** Consigne A **
Selon l'extrait sur l'enquête de San-Antonio et Bérurier, quel âge a Cugnazet et quel âge paraît-il ?
** Consigne B **
Prolongez l'extrait sur l'enquête de San-Antonio et Bérurier à Grangognant-au-Mont-d'Or, à partir de sa dernière phrase.

Grangognant-au-Mont-d'Or, près de Lyon, deux enfants ont mystérieusement disparu. Puis leur instituteur à son tour. Lui est retrouvé, contrairement aux deux enfants, mais décédé la gorge tranchée.

C'est le duo mythique San-Antonio et Bérurier qui est dépêché dans cette charmante bourgade pour tenter, d'une part de retrouver les deux garçons et d'autre part, de faire la lumière sur cette drôle d'affaire. Lyon et Bérurier obligent, le beaujolais coulera à flots, et la bonne nourriture roborative sera de toutes les pages.

Comment résister aux deux premières pages - que je ne peux malheureusement pas citer entièrement -, mais disons que le portrait de l'élève suivant donne le ton : "Cugnazet avait dix-sept ans, en paraissait trente et continuait depuis dix ans d'étudier la table de multiplication. Il avait passé cinq ans sur les multiples de 1 et, depuis cinq autres années, essayait d'apprendre les multiples de 2. Il savait presque par cœur combien faisaient 2 fois 1, mais à 2 fois 2 le brouillard commençait." (p.10) ?

[Données d'ancrage des captures d'écran]
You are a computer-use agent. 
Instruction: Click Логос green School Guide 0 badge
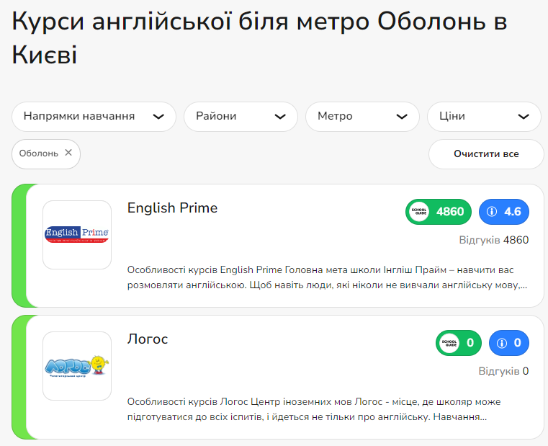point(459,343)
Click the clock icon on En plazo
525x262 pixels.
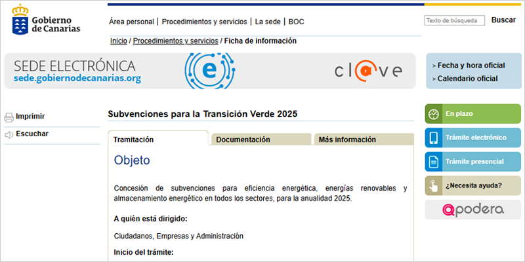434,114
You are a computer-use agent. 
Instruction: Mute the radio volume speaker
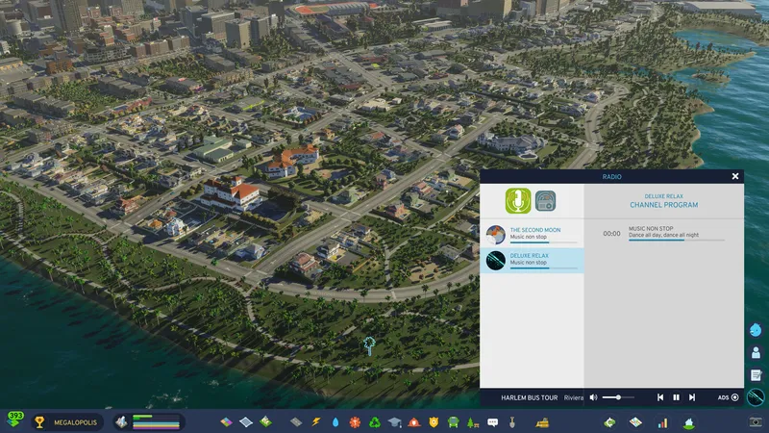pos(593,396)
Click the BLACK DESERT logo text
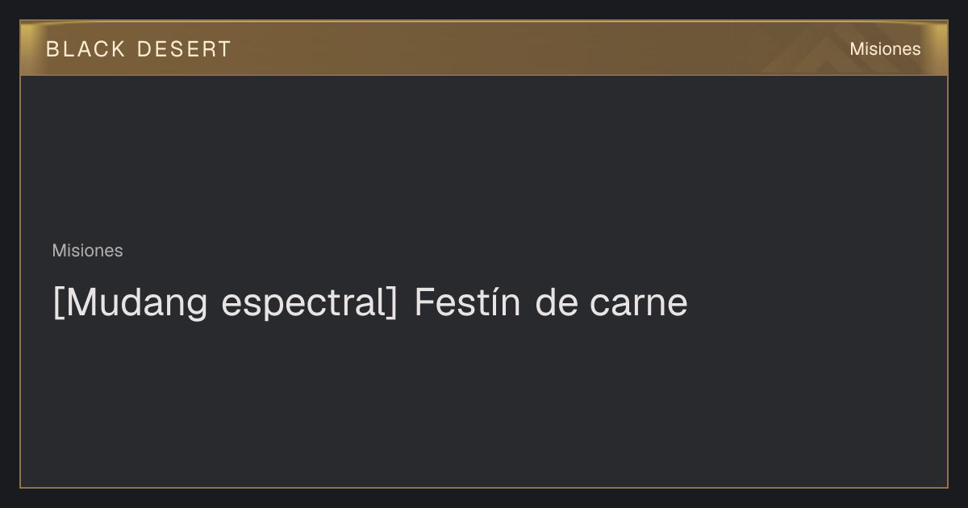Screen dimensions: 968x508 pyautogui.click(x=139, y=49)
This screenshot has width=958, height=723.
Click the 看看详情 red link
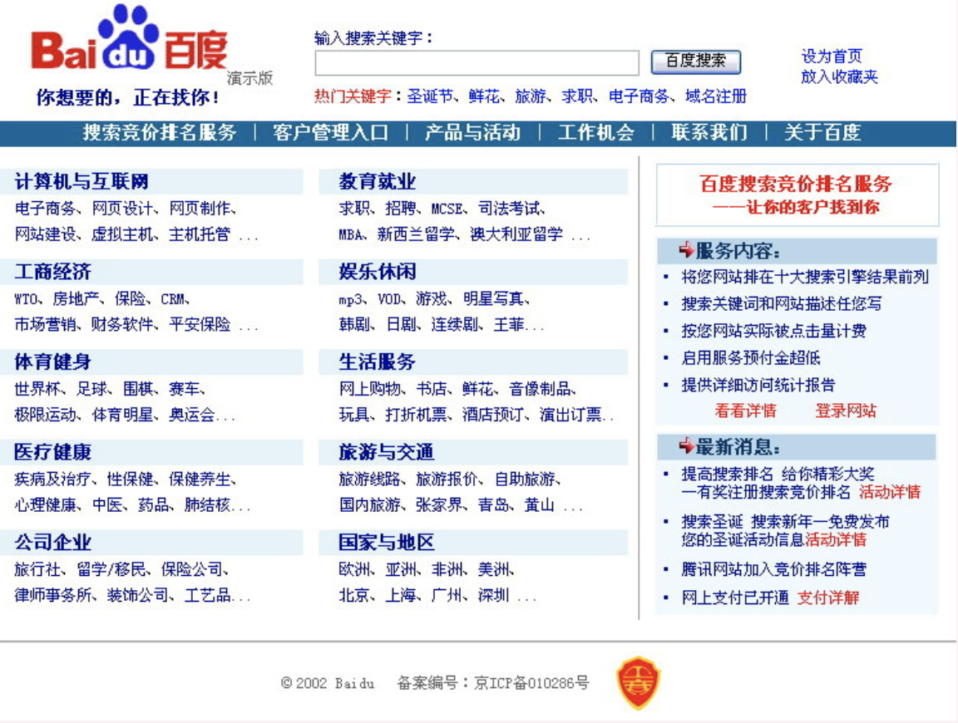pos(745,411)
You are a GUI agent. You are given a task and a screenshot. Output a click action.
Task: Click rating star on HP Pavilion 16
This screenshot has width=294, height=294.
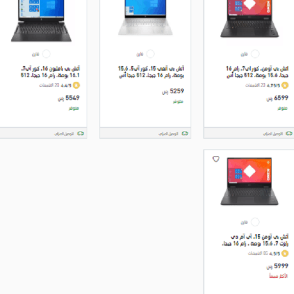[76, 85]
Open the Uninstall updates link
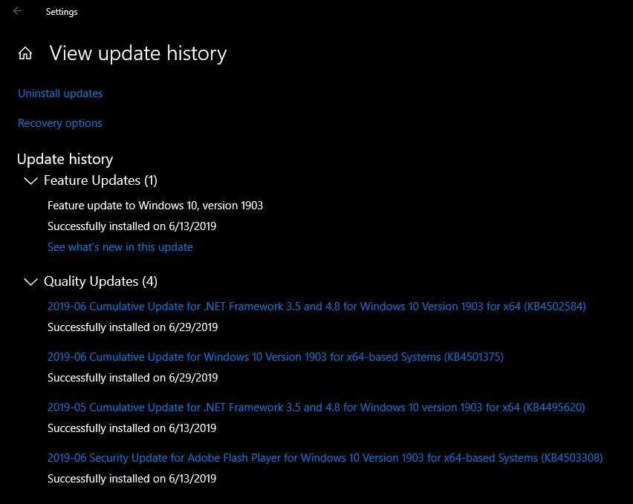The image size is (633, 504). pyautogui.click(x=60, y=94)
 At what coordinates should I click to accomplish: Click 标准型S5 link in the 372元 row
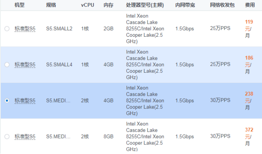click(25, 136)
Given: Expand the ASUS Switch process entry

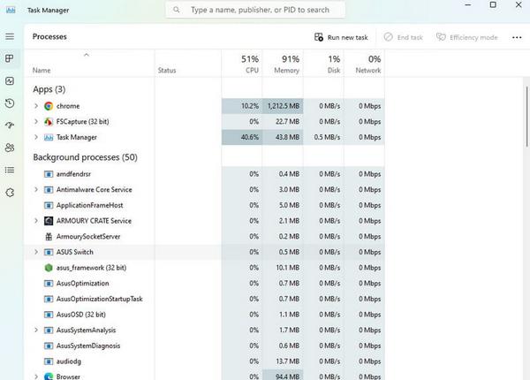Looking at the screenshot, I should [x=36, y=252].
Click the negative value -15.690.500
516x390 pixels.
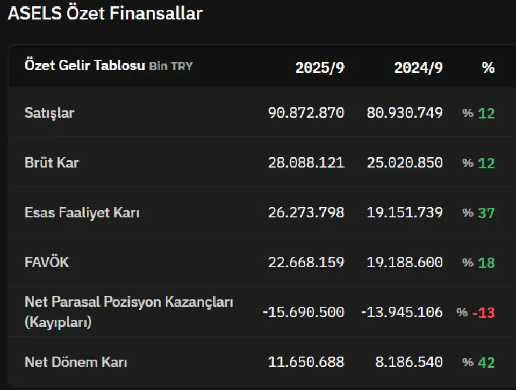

** Réponse A **
Cugnazet a dix-sept ans et en paraît trente.

** Réponse B **
La suite est tout aussi savoureuse : Béru est bourré du début à la fin - il ne faut pas l'emmener à Lyon. Quant au commissaire, il batifole évidemment, mais cherche aussi à connaître le fin mot de cette histoire rocambolesque. Drôle, très drôle, ça part dans tous les sens, si bien qu'on ne sait plus vraiment qui sont les méchants et pourquoi ils le sont, mais heureusement, San-Antonio veille et saura lui, démêler le vrai du faux, isoler les méchants des gentils et nous épiloguer cette histoire magistralement.

Ah, qu'est-ce-que c'est bon un San-Antonio de temps en temps (ça tombe bien, j'en ai deux autres qui m'attendent). Bonne idée qu'a eue Pocket de les rééditer.